▶ _Given passage_:
===============
I’ve managed for seventy-odd years to not be too plagued by it, but I still feel I have the Sword of Damocles hanging above me, a fear that it’s all going to be taken away and I’m going to end up in poverty again. Even though it didn’t trouble me as a child, as I got older, I realised, ‘Oh my God, Brian, you got through that, but the Sword of Damocles is still hanging over you’.
You seemed upset on camera, and even questioned whether you should be making the show at all.
You’re desperately aware that you’re treading on people’s toes, and not just with the poorer people, but also from the richer people that we interviewed because you’ve been invited into their homes and you have to treat it with respect and you have to try to understand what their journey is, and how that journey has got them to where they’ve got.
You can question it, you can criticise it, but you’ve got to understand that there’s a journey that takes place and a particular life. I think that this is a kind of deep human dilemma.
That’s why the sixties was such an amazing time because there was a proper wealth tax; people were taxed at the right level. I came down from Scotland in the sixties to study at LAMDA and I could only do that because I had a grant from the Scottish Government that paid for my education which was done purely on my talent. It wasn’t done on my scholastic record, because my scholastic record was a complete disaster.
We’ve allowed that to go horribly wrong. Now a small percentage of the world’s population has got very, very, very rich indeed and the rest of the world has suffered as a result.
What do you think the solution is?
A proper wealth tax. A lot of the very richest people are very happy to pay the wealth tax. Billionaire John Caudwell, who I interviewed for the programme, said he would happily pay it. It’s just governments that go, ‘Well, we can tap into something else’. But if you have a proper government, they should say that everybody must pay what they can to support the state and the welfare.
We had a welfare state that was second to none, and they’ve been battering it to b*ggery for years … In a way it’s the system that the villain, it’s not the individuals; the individuals merely try and work the system to the best advantage, and that’s the problem. We need a proper system.
Did you find any glimmers of hope?
===============
▶ _Data listing_:
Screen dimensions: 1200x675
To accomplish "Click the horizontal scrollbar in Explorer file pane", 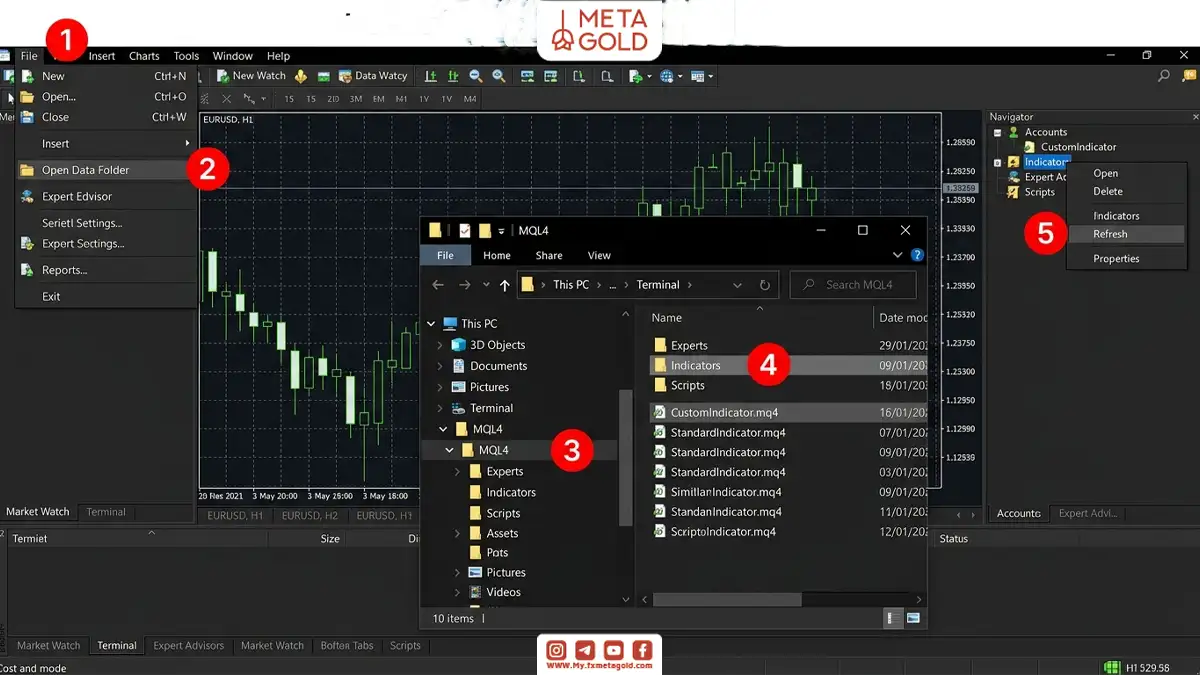I will pyautogui.click(x=728, y=600).
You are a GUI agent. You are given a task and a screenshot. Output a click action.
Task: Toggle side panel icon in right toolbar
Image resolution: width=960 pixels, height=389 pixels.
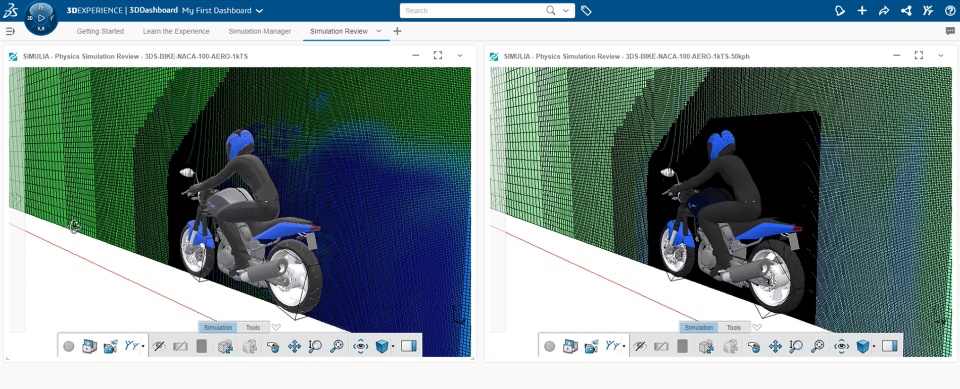(x=889, y=347)
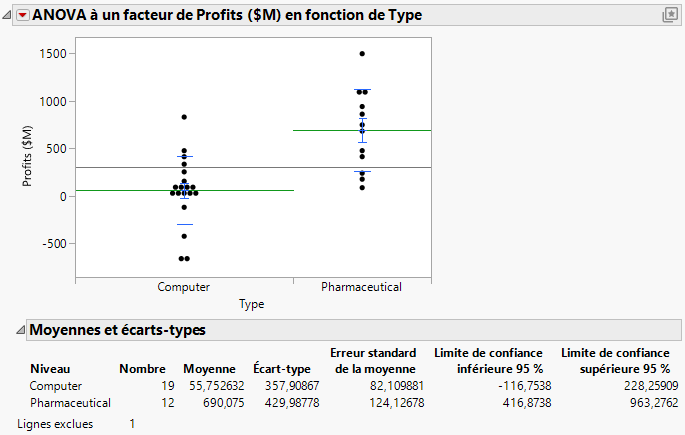Click the report window icon at top right

(670, 15)
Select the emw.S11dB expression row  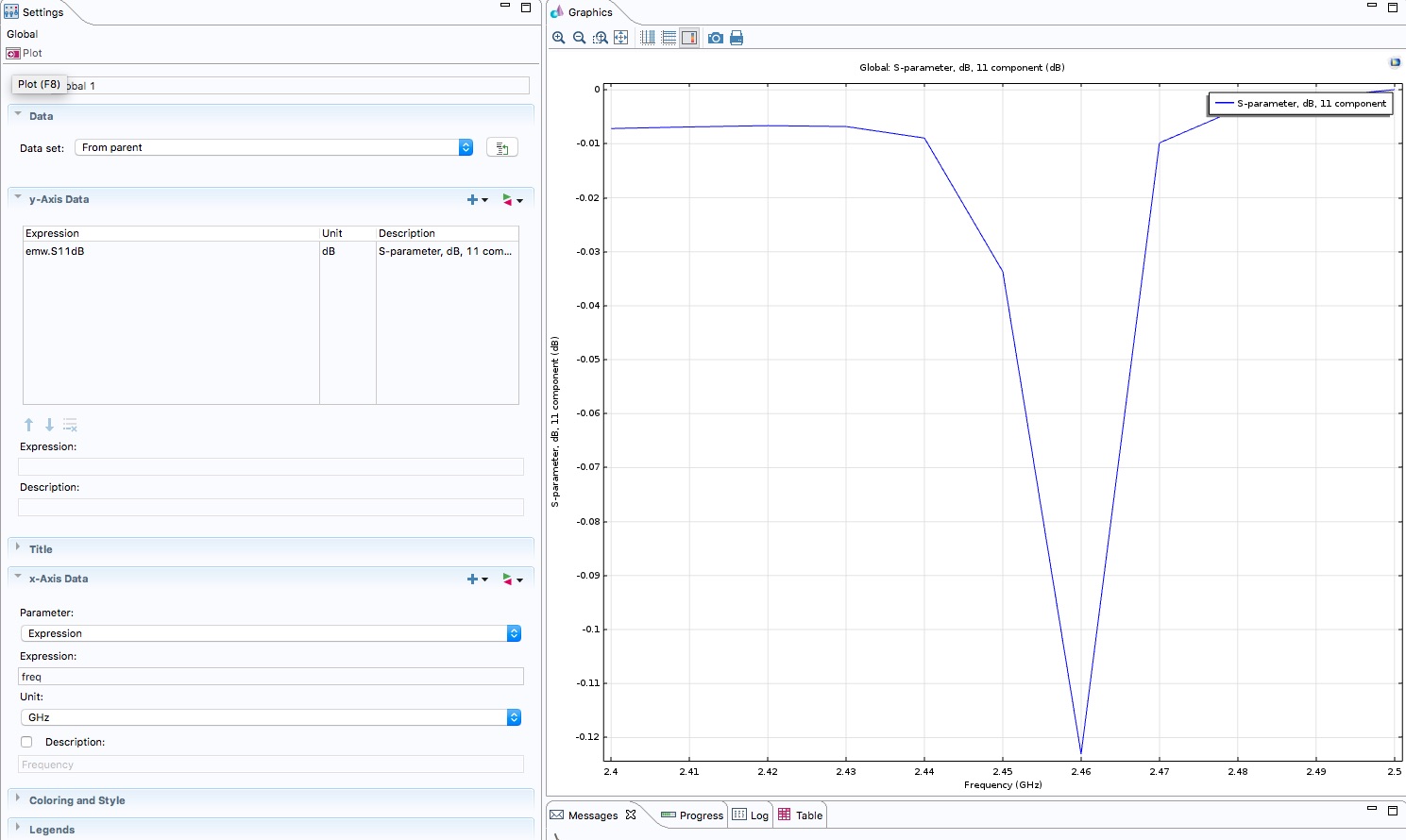point(170,252)
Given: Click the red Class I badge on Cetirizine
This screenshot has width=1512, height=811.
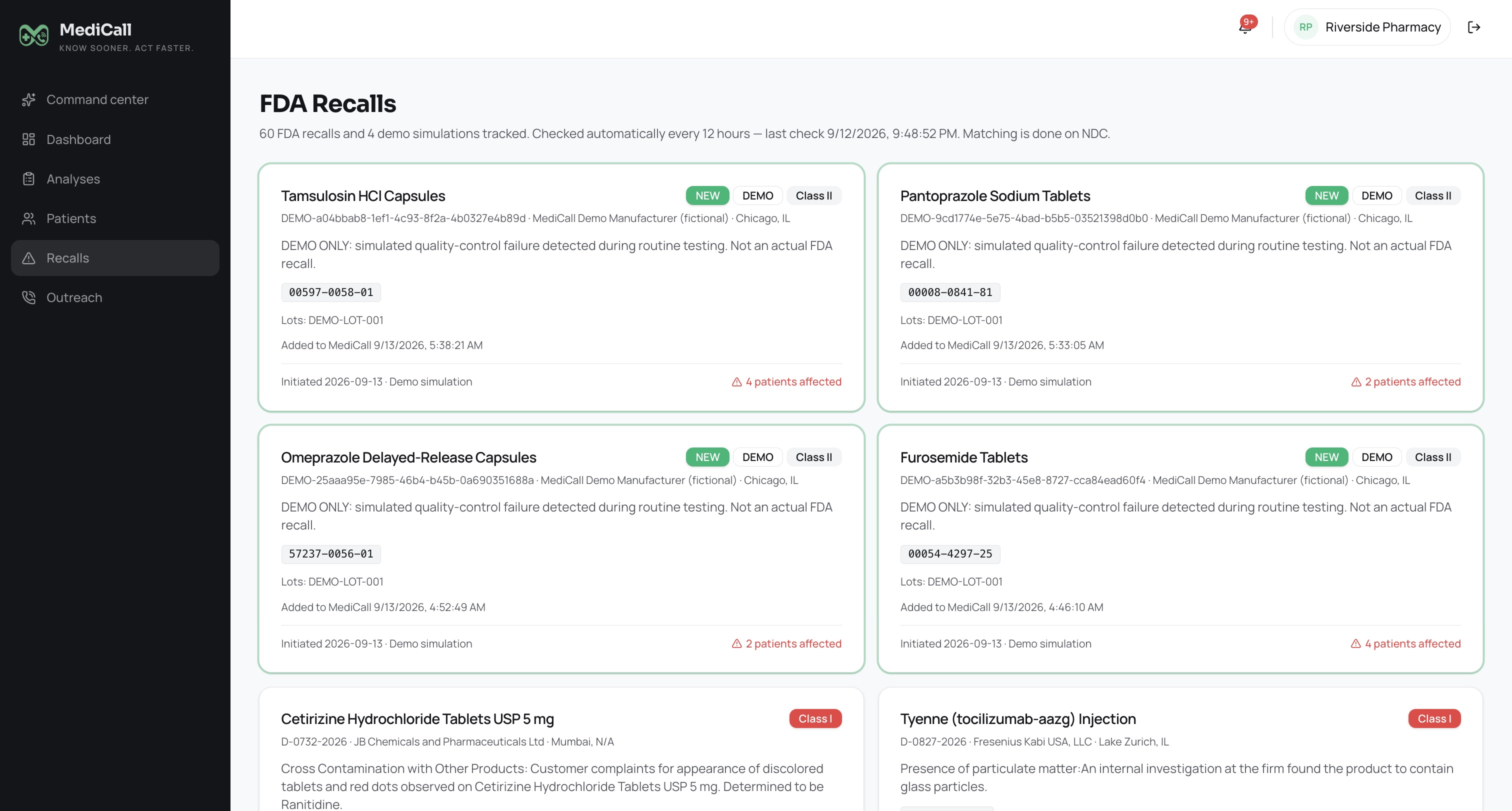Looking at the screenshot, I should 814,718.
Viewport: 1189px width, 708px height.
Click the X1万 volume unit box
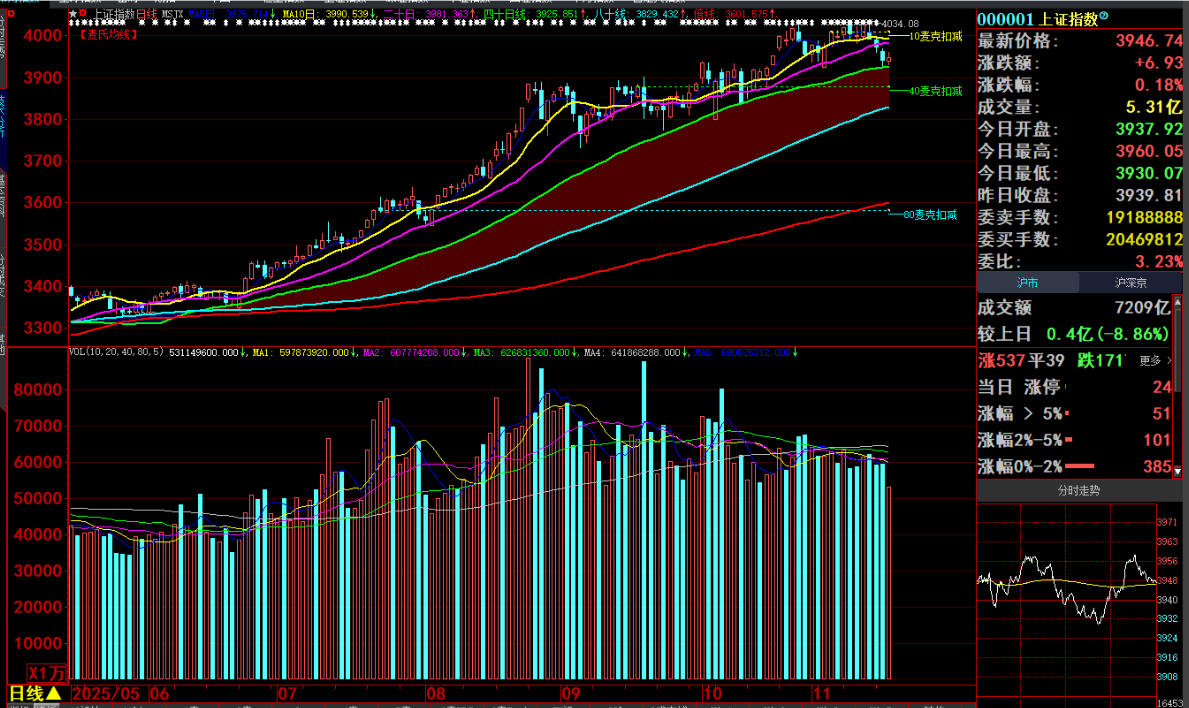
===============
▶ _Action item 1_: In the interview about wealth and poverty, what made it possible for Brian to study at LAMDA?
▶ _Action item 2_: List every place or institution named in the interview about wealth and poverty.
▶ _Action item 3_: Please continue the interview about wealth and poverty from where it stops.
The material comes from a separate source, unrelated to the interview about wealth and poverty.

▶ _Exercise response 1_: A grant from the Scottish Government paid for his education, awarded purely on his talent.

▶ _Exercise response 2_: Scotland, LAMDA, the Scottish Government

▶ _Exercise response 3_:
There were individual acts of heroism, yes. I met this guy called Peter in Dundee and it still sits with me as one of the most heroic things ever. I was at the community larder and interviewing people about how tough it was. They pay for the food rather than being given it: it’s something like £2 for a bag of canned food, or if you pay £4 you can get a bit more or £6 will include some frozen food, because it’s very important for people to maintain human dignity, and simple self-respect.
While I was there, this chap came in with a stick and I asked if he was doing this for his family and he said he was doing it for about 15 people who can’t get there because they live in high-rises and they’re older and can’t manage the journey. I said, ‘That’s very humbling.’ He had this label sewn onto his arm and I asked what it was, and he said, ‘It’s to show I’m blind’. I was blown away. I said, ‘And you still do this?’ and he said, ‘Well if I don’t do it, who will?’.
For me, it was one of those moments when you just feel shame. You go, ‘This is an amazing human being.’ It’s humbling and it’s shameful but at the same time, this is the great side of who we are, what we possibly can do and possibly be. It’s incredibly laudable. This man is a hero, and it makes you feel good and although it’s shameful it also makes you feel, “Well, there’s still hope when we have people like this doing what they do’. There’s a lot more out there than we give them credit for.
Finally, having played Logan Roy for so many years now, is it strange to step back onto these lavish locations having made your documentary? Do you think about Logan’s world with fresh eyes now?
Those feelings existed before I ever did the show. The great thing about Succession is it is a satiric critique of that world. It’s very much about anti-entitlement and it shows the problem of entitlement and what entitlement does, particularly through the Roy children.